- [Challenges]:
1. Using the Dead to Rights review, decide whether each statement agrees with it: (a) Dead to Rights was meant for console play. (b) Jack Slate's mother has been put to rest. (c) Max Payne was a cop. Answer yes or no for each and quote the words of the review that decide it.
2. Reproduce the part of the Dead to Rights review that opens with the words containing "Full Review: You" and closes with "the Holiday season.".

- [Quoted text]:
________________

Dead to Rights: Retribution

Dead to Rights: Reckoning

Dead to Rights II

Dead to Rights II

More in this Series
 Written by Chris Reiter  on January 08, 2003

Full Review: You have the right to remain dead. Anything you say will not be heard, because you're gone, moron!


The "to be PlayStation 2 exclusive" turned Xbox exclusive, turned limited time Xbox exclusive, turned improved multi-system port is now home where it was meant to be originally in a surprising line of events. Dead to Rights as you probably already know is Namco's Max Payne-esque release where you're that one guy that needs to kill everybody, everywhere, for whatever reason. Except, unlike Max Payne, Dead to Rights was meant for console play. Being a console oriented game; Dead to Rights is quite the unexpected surprise for the Holiday season.

Anti-heroes have become the new role model of our time. Jack Slate isn't much different from your typical good guy turned bad, really bad. It was a day like any other day, and Officer Slate was on the case out to bust another crime. The crime: Jack's father has been put to rest. The victim: Jack, after he ends up in a situation of being framed for a crime he never committed. Now on death row, it's not just the bad guys out to kill Jack anymore, the police want Jack dead as well. You must live the life of a man everyone wants dead in order to solve the mystery of who killed your father, and most of all, who wants to kill you.

Relating Dead to Rights to Max Payne is not only necessary because the games follow a similar shoot everybody and everything style, but also because the characters in each game are almost dead on, face-to-face, the same from what they're capable of. Max Payne introduced to gamers the first realization of how much fun it'd be to take The Matrix film's bullet time effect and use it (which is basically slowing down people and objects in motion further letting the player shoot the bad guys in midair). Max Payne was even a cop, who stumbled upon his family being murdered, and was forced to head into a downward spiral of relentless police chases and bad guy showdowns until the story came to a close. So in a way, Namco is saying, "Money see, money do."

________________

- [Dataset extract]:
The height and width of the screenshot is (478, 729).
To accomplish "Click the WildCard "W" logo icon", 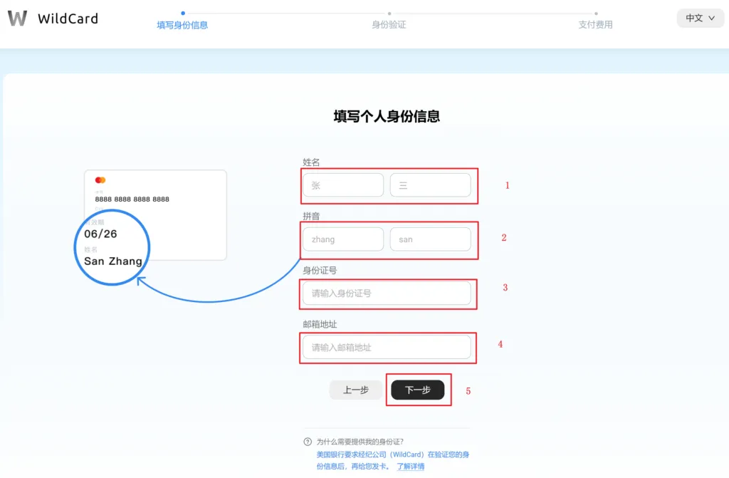I will (x=17, y=19).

________________

- [The solutions]:
1.
(a) Yes: "Dead to Rights was meant for console play."
(b) No: "Jack's father has been put to rest."
(c) Yes: "Max Payne was even a cop"

2.
Full Review: You have the right to remain dead. Anything you say will not be heard, because you're gone, moron!


The "to be PlayStation 2 exclusive" turned Xbox exclusive, turned limited time Xbox exclusive, turned improved multi-system port is now home where it was meant to be originally in a surprising line of events. Dead to Rights as you probably already know is Namco's Max Payne-esque release where you're that one guy that needs to kill everybody, everywhere, for whatever reason. Except, unlike Max Payne, Dead to Rights was meant for console play. Being a console oriented game; Dead to Rights is quite the unexpected surprise for the Holiday season.